3. Underlying Drivers

  • The urban heat island effect intensifies temperature rise in cities due to concrete infrastructure.
  • Climate-induced water scarcity forces reliance on unsafe sources, increasing disease burden. Feedback loops such as increased air-conditioning leading to higher emissions further aggravate warming. Rapid urbanisation without adequate infrastructure worsens sanitation and public health vulnerabilities.

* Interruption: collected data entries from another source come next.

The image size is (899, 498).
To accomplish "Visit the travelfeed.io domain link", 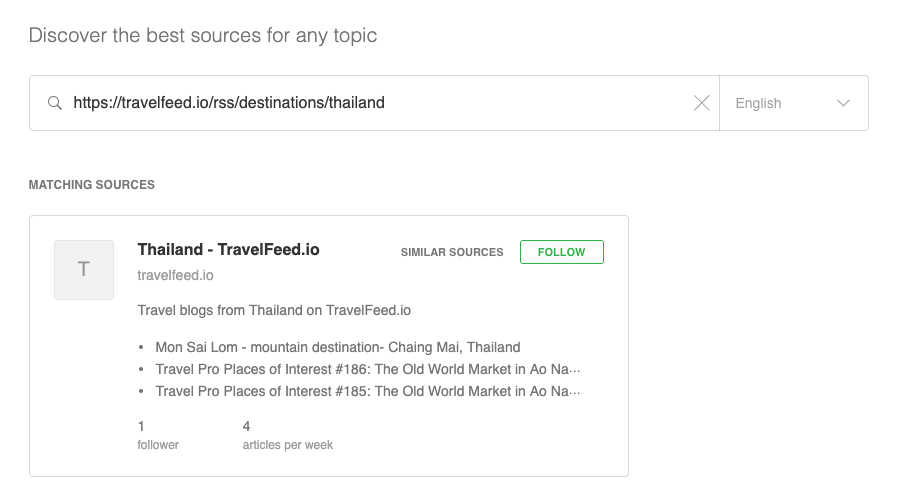I will [175, 275].
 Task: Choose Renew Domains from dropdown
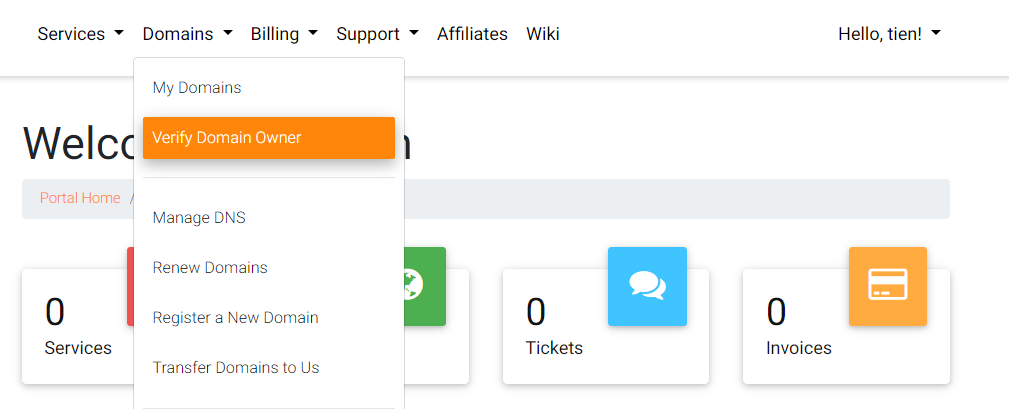click(x=210, y=268)
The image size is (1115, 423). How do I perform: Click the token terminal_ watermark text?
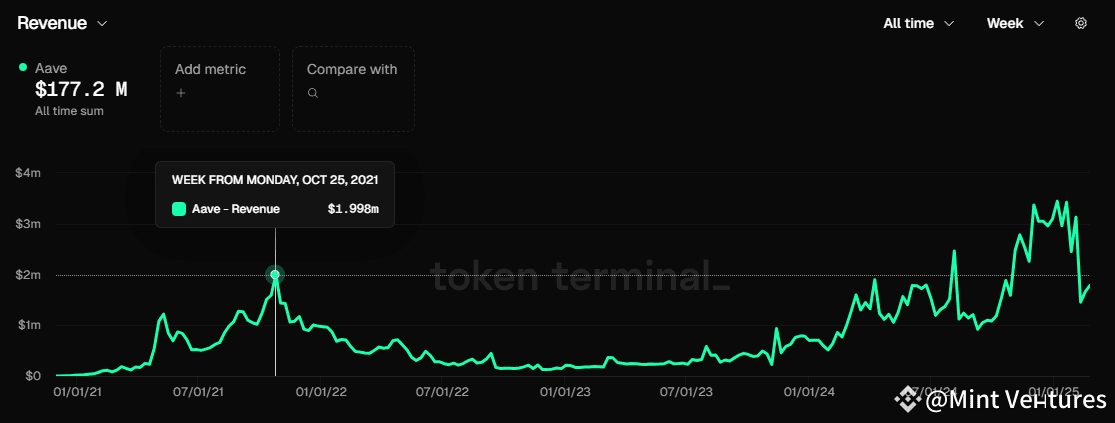(580, 277)
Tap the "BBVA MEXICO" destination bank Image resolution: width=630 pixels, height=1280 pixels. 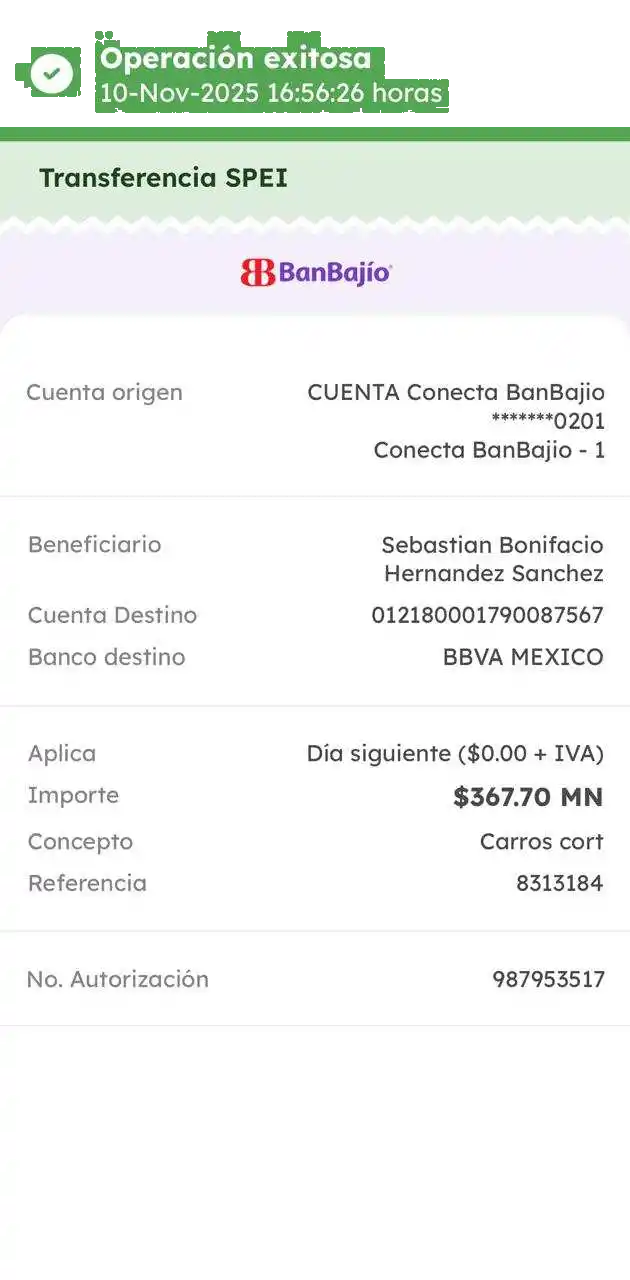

4. Way Forward for Climate-Resilient Health Systems

  • India must strengthen climate-resilient healthcare infrastructure, including heatwave-ready hospitals and emergency response systems.
  • Development of early warning systems integrating meteorological and health data can help predict disease outbreaks.
  • Promoting urban greening and cool roof technologies can mitigate heat stress.
  • Transition to clean energy sources will reduce pollution-related health risks.
  • Strengthening nutrition security through climate-resilient crops and dairy support is essential.
  • Public awareness and inter-sectoral coordination between health, environment, and urban planning agencies are crucial.

Conclusion:

Climate change is no longer a distant ecological issue but an immediate and evolving public health crisis in India. Addressing it requires integrating climate action with health policy, ensuring resilience, prevention, and preparedness. A proactive and holistic approach is essential to safeguard human health in a warming world.